In any case, with work in government, hydraulic fracturing is a non-starter.
The workforce focuses on the construction of renewable energies of the United Kingdom and aims for clean power to meet 100% of electricity demand by 2030.
The Minister of Energy, Miatta Fahnbulleh, affirms that the work was everything to “seize the opportunities for the transition of clean energy”.
“We intend to prohibit fracturing for good and to make Great Britain a clean energy superpower to protect current and future generations,” explains Fahnbulleh.

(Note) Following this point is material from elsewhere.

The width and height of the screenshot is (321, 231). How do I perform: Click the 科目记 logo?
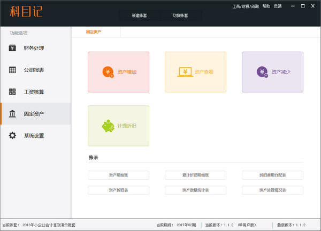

“The greatest risk for our energy security is to remain dependent on the markets of fossil fuels and it is only by sprinting that the clean power by 2030 can regain control of its energy and protect consumers against spiral energy costs.”
Although fossil fuels should be a characteristic of the UK’s energy and economic systems for the years to come, their role decreases while countries turn to cleaner alternatives.
If a government of reform repels hydraulic fracturing in 2029, it could be out of step in a world that tries to go green.